Hermione stretched as she watched the light begin to fade from the school grounds. It was only just now spring, and while the weather had been fantastic the days were still not very long. After a few minutes, she stood up and did a few squats, feeling her muscles stretch as she did so. One thing she had always felt was missing from Hogwarts was field hockey. She had adored playing it at her muggle school, but no one here had any idea how to play and would have found it dead slow and boring compared to quidditch at any rate. Hermione, for her part, found quidditch terrifying; brooms were bad enough, but throwing a ball around while on a broom was far too much. She liked watching it well enough, but she did miss the energy outlet of a team sport.
She made her way back into the castle and toward Professor McGonagall's office, wondering what her lesson would be like today. She felt a little awkward having seen the gentle side of her venerable professor. She felt even more awkward realising that the professor was, of all things, grateful to her for her earlier actions. She did admit feeling a warm glow for having done the right thing – and for having done it for someone for whom she cared – but Dumbledore was right; McGonagall could have hexed Draco into the next geologic age had she chosen to do so, not that she ever would. The professor was the sort who would stand with stone impassiveness while someone questioned everything from her parentage to her Patronus and then, after the offender had at long last exhausted him or herself, she might deign to offer a cutting rejoinder. Only if she was truly angry, though.

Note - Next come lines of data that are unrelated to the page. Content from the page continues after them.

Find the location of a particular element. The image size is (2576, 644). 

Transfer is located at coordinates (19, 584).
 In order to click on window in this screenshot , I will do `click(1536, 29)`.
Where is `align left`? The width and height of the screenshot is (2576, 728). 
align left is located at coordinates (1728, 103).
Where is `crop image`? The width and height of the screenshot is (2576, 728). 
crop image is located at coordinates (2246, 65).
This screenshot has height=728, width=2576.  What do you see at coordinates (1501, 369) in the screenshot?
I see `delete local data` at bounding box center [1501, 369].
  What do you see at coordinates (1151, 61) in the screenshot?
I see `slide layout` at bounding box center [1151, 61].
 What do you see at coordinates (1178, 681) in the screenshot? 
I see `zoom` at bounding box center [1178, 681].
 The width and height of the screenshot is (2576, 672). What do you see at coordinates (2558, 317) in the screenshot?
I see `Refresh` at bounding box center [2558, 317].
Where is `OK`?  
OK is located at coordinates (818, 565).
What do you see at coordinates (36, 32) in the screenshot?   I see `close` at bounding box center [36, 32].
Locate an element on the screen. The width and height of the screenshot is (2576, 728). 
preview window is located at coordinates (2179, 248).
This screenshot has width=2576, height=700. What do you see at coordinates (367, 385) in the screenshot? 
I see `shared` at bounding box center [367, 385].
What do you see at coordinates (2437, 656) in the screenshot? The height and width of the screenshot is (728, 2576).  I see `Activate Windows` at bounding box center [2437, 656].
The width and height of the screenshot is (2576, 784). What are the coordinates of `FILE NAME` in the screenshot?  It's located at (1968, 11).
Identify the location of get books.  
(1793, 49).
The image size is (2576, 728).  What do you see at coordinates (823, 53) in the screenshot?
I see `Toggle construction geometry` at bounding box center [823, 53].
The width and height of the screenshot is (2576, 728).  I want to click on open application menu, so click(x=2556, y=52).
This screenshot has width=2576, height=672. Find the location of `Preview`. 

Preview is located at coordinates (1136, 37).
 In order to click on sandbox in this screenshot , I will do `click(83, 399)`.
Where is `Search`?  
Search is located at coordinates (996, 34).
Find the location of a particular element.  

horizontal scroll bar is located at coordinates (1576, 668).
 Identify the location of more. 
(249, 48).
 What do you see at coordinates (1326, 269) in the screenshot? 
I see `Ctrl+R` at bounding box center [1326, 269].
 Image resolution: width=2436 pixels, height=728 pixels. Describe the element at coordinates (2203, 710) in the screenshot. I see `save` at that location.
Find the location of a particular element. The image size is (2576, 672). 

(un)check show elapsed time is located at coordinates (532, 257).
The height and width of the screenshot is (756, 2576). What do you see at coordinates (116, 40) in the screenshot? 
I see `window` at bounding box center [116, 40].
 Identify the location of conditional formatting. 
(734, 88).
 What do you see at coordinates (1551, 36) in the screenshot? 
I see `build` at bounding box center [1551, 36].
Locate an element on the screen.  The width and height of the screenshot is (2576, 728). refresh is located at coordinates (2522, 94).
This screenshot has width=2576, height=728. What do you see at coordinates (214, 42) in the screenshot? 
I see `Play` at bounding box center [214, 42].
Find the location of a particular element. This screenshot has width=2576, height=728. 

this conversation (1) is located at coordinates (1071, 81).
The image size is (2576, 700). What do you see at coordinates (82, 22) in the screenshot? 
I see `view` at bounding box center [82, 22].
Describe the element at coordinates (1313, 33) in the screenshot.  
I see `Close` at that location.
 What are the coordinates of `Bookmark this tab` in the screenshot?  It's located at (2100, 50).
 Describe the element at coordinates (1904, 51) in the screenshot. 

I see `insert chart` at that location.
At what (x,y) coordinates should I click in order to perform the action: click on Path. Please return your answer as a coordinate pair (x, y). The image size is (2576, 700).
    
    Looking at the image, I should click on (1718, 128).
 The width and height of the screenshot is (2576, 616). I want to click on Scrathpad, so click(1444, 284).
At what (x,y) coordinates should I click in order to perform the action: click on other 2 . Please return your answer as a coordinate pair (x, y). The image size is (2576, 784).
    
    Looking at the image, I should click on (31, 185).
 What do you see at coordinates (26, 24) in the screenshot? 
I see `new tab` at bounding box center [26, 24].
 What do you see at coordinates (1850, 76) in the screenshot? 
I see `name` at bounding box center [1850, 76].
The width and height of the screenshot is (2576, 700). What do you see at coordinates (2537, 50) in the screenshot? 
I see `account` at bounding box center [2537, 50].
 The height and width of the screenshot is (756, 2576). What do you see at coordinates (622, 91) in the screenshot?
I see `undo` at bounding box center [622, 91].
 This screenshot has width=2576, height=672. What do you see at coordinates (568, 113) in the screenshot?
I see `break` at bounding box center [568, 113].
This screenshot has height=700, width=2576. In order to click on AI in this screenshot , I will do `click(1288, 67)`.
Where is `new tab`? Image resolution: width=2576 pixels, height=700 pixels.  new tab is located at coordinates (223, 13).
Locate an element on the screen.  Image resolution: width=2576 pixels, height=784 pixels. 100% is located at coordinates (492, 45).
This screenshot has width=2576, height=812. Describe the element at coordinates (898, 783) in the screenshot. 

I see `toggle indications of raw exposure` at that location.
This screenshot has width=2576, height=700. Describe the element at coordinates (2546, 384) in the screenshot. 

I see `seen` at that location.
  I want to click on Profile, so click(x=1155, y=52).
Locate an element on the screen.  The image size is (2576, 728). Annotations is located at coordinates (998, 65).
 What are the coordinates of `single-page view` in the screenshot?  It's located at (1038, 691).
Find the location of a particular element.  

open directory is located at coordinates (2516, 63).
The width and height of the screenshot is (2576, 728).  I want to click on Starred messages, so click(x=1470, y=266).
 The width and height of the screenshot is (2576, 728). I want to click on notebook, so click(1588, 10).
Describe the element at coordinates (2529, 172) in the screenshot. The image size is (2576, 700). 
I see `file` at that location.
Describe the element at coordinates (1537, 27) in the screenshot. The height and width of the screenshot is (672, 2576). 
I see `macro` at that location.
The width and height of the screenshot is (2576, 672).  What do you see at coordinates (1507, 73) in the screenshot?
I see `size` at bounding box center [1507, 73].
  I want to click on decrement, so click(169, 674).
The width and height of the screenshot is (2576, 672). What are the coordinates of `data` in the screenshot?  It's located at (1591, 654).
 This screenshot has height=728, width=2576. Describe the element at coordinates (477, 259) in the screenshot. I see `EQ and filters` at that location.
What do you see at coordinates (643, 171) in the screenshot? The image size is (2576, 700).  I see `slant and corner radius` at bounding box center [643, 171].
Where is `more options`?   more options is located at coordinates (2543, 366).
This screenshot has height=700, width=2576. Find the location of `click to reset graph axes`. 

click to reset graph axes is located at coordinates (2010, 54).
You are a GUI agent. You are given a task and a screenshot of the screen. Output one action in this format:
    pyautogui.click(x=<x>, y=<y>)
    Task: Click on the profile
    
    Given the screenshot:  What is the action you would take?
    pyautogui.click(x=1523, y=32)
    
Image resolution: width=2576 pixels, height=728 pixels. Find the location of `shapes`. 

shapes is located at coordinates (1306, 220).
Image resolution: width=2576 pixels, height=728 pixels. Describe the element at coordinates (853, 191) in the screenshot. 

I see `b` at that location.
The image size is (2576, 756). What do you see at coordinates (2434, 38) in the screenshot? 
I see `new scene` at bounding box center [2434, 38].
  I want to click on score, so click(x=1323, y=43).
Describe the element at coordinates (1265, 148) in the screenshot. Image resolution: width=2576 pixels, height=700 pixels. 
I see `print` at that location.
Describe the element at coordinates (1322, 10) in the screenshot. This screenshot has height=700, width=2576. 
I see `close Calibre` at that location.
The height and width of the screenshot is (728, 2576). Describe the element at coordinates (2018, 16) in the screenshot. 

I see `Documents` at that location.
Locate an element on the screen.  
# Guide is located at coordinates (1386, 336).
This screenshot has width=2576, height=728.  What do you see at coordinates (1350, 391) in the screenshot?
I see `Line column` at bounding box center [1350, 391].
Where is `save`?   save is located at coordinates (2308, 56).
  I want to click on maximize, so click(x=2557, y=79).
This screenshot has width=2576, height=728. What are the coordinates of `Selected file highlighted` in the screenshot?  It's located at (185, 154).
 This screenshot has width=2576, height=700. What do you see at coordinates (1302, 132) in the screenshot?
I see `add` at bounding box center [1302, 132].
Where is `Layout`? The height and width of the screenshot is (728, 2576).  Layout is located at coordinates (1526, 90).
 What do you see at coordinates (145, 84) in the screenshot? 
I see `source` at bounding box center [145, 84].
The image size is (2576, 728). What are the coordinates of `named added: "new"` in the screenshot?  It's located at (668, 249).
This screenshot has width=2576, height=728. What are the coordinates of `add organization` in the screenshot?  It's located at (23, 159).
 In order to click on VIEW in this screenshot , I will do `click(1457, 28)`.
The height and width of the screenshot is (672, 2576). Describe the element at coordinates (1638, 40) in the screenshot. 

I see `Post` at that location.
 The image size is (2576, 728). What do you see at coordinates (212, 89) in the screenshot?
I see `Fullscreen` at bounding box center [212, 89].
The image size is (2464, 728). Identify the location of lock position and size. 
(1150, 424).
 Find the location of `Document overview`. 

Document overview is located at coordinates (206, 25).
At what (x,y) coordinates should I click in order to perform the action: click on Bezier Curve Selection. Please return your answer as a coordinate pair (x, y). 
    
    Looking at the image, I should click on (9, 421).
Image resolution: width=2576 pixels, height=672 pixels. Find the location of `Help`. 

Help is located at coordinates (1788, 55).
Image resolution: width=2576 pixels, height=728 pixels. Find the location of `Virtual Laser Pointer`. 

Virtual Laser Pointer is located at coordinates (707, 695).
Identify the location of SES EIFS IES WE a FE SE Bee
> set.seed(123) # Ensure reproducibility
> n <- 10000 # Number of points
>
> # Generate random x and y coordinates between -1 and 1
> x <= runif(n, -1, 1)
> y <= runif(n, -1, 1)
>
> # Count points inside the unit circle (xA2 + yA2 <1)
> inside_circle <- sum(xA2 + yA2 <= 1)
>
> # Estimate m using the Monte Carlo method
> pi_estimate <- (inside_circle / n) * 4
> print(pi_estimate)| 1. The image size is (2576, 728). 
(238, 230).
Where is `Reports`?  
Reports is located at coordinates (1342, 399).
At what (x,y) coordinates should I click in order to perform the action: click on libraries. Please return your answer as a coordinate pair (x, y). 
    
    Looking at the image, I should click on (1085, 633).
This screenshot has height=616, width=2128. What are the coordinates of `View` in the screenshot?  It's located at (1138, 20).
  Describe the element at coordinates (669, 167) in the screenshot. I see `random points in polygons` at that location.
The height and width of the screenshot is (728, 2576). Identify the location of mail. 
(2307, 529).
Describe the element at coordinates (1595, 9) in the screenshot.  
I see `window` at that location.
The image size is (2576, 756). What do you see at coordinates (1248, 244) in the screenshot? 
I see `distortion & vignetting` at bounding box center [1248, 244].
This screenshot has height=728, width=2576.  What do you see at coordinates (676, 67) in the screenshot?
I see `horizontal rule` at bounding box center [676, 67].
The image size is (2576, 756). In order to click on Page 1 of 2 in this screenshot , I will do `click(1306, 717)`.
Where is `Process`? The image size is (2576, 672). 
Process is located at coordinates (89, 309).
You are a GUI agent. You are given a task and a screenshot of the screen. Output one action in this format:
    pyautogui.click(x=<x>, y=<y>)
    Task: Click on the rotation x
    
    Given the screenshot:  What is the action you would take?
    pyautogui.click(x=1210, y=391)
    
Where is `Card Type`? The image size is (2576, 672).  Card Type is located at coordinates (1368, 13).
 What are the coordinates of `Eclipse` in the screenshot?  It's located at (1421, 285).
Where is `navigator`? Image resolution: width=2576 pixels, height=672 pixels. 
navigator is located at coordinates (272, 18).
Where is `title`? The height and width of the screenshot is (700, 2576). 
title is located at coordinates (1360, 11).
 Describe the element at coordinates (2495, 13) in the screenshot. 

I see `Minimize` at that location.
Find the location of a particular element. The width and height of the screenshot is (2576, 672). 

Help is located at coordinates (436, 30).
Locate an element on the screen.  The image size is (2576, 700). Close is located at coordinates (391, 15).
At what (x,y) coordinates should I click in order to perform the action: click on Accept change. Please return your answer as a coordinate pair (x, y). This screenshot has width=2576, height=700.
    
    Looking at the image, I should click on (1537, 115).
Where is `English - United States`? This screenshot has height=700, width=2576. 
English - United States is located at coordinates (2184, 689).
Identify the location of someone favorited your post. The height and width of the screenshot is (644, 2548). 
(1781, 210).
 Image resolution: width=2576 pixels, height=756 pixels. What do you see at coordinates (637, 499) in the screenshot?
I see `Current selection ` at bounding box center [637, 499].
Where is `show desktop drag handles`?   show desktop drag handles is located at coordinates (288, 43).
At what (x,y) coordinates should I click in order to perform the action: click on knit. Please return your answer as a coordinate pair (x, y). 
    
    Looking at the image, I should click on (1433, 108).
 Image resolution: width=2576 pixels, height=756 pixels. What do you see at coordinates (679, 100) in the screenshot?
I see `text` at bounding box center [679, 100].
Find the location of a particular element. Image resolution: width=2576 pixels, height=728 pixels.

It was that knowledge that made Hermione feel as silly as she did, but the other side of it was that she herself knew what it was to stand and allow people to say all manner of vile things to oneself; for her it had always, from the time she was young, been about her hair, bookishness, and teeth. Once at Hogwarts the slurs about her blood were added to that. She had solved the hair and tooth problems in fourth year and was now left her blood and books. She found the vast majority of discussions regarding either irrelevant, but it was still fantastic when Ginny or Harry would get in someone's face and tell them to put it where the sun failed to shine.
That was why she had done it, or at least been angry enough to manifest the explosive magic which had sent Draco across the yard. Sometimes it did not matter if one could take care of oneself; it was nice to know that someone else cared enough to defend one's honour. Coming to her transfiguration professor's door, she smiled. She was glad – if still slightly embarrassed – that Professor McGonagall had taken her inadvertent gesture for what it was meant to be: one of love and caring.